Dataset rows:
>>
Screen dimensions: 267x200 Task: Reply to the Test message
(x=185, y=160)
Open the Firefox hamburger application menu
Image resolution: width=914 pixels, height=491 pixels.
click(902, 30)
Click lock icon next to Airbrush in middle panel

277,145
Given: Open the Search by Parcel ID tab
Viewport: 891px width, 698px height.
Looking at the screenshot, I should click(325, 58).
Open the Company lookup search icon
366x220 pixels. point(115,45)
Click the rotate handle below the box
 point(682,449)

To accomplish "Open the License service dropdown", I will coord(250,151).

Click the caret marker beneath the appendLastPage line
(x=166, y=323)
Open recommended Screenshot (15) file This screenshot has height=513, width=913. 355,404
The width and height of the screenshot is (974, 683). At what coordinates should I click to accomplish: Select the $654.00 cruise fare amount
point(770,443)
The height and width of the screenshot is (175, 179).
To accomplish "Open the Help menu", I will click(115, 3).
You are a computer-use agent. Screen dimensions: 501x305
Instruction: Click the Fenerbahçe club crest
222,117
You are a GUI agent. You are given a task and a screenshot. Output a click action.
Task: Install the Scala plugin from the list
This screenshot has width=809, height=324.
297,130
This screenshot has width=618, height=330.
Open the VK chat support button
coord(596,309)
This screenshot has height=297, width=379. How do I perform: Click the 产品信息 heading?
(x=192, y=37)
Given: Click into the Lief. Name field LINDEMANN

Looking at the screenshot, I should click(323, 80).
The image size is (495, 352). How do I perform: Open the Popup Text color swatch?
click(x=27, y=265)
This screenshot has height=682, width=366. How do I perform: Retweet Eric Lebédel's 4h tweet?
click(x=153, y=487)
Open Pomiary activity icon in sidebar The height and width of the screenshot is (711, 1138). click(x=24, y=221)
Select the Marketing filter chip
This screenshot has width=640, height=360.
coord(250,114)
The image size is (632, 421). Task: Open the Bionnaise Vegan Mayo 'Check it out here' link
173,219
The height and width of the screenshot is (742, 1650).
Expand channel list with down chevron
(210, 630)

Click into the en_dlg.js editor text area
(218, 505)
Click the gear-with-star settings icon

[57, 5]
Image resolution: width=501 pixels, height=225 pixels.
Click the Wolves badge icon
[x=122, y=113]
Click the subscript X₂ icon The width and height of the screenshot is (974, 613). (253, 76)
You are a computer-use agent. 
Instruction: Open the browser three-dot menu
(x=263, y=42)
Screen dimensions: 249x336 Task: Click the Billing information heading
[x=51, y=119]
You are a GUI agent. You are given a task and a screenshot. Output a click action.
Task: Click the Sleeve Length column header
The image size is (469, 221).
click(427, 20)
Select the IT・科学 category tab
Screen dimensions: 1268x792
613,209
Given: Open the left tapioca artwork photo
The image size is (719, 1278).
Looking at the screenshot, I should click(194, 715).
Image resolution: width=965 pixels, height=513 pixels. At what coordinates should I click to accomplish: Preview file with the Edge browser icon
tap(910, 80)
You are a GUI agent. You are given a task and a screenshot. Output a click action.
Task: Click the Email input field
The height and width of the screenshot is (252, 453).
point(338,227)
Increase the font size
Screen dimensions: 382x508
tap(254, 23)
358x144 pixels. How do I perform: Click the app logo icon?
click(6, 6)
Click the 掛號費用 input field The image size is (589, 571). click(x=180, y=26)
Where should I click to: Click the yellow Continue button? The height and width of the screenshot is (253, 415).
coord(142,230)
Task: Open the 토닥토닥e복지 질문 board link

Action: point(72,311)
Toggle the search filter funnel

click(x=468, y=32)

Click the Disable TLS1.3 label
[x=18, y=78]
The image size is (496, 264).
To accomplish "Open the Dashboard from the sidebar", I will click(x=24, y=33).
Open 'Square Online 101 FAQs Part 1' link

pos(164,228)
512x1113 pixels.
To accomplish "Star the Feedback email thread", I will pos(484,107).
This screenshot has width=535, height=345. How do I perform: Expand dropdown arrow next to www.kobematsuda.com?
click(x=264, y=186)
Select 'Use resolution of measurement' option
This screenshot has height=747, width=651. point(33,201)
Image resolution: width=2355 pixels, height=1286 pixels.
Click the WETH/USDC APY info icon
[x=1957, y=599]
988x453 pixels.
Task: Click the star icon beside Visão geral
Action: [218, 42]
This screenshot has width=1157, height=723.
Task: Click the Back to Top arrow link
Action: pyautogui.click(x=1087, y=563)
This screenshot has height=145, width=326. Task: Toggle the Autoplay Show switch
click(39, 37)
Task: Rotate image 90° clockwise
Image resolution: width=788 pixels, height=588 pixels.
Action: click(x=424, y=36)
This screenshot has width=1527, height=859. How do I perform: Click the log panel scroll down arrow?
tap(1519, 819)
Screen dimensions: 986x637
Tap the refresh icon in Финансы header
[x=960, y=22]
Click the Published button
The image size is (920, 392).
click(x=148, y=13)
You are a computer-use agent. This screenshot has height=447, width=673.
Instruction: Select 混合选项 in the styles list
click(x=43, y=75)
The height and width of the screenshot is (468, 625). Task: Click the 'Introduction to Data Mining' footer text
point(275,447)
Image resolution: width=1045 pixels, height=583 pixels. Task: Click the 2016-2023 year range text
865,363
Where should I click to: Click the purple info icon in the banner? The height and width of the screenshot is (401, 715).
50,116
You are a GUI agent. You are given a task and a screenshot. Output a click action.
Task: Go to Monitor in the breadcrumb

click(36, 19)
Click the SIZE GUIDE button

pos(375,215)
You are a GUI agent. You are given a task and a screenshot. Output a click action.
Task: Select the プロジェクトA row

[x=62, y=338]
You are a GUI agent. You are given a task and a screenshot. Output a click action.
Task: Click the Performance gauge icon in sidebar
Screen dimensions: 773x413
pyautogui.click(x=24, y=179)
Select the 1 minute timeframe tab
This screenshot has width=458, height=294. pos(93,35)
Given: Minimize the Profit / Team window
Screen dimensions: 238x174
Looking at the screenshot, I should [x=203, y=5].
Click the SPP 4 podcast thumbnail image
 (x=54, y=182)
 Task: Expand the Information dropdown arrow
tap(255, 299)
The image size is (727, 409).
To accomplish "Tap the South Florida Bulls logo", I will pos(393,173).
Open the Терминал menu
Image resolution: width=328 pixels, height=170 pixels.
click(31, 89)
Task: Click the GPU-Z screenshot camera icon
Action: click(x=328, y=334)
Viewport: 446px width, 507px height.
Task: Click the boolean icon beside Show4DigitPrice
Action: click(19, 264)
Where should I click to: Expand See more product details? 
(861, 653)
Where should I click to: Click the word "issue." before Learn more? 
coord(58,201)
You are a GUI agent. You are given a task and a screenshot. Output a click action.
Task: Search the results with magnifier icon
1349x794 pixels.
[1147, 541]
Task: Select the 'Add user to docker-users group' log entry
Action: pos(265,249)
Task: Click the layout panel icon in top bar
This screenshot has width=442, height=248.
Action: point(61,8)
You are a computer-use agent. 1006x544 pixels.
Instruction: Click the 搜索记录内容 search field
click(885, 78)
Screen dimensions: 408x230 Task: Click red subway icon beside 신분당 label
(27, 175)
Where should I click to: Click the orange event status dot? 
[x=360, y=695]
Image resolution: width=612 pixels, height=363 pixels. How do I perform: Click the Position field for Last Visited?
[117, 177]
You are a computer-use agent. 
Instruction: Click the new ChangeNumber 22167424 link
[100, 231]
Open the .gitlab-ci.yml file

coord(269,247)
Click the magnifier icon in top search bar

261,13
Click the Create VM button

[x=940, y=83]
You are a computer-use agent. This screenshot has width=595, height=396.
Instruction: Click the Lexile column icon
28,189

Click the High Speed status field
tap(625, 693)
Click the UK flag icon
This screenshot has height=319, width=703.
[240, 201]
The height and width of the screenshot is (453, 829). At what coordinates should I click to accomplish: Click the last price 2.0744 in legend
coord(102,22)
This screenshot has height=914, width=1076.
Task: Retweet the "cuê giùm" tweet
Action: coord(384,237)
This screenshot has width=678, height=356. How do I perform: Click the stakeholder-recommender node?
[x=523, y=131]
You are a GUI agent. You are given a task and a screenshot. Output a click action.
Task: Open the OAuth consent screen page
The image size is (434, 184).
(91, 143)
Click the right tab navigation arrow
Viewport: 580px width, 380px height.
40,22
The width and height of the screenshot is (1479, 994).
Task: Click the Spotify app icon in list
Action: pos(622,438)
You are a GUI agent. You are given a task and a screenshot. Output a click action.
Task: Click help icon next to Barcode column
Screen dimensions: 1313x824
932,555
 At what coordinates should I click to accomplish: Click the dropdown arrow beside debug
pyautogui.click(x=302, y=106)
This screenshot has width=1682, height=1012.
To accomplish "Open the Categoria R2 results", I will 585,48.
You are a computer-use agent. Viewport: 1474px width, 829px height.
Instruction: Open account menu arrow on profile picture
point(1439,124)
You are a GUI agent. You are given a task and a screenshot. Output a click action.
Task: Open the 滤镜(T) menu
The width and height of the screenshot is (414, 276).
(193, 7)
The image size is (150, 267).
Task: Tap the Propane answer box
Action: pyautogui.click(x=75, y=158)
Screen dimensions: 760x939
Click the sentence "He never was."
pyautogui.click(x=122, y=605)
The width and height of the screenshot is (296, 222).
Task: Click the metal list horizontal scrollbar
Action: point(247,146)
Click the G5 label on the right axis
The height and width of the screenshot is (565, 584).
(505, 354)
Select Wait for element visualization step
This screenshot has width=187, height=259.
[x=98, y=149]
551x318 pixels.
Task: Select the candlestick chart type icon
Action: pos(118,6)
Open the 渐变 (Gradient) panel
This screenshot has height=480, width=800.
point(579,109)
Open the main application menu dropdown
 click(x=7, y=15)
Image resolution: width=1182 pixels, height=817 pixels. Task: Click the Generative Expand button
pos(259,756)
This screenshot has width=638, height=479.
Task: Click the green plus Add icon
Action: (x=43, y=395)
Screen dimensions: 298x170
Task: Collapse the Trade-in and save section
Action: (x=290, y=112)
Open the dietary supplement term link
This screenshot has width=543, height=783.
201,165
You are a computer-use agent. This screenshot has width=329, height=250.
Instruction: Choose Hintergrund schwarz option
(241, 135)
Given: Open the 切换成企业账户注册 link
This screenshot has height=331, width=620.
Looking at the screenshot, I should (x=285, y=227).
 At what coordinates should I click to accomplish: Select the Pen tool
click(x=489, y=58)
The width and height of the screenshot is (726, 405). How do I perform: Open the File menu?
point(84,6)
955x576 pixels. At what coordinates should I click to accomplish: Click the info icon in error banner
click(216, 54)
<<
## WRITTEN TASK
Copy the entries from the line containing "At what coordinates should I click to accomplish: Select the Pen" through the end of the entries, putting "Edit menu" in place of "File menu" and leaving everything else unchanged.

## ANSWER TO THE EXERCISE
 At what coordinates should I click to accomplish: Select the Pen tool
click(x=489, y=58)
The width and height of the screenshot is (726, 405). How do I perform: Open the Edit menu?
point(84,6)
955x576 pixels. At what coordinates should I click to accomplish: Click the info icon in error banner
click(216, 54)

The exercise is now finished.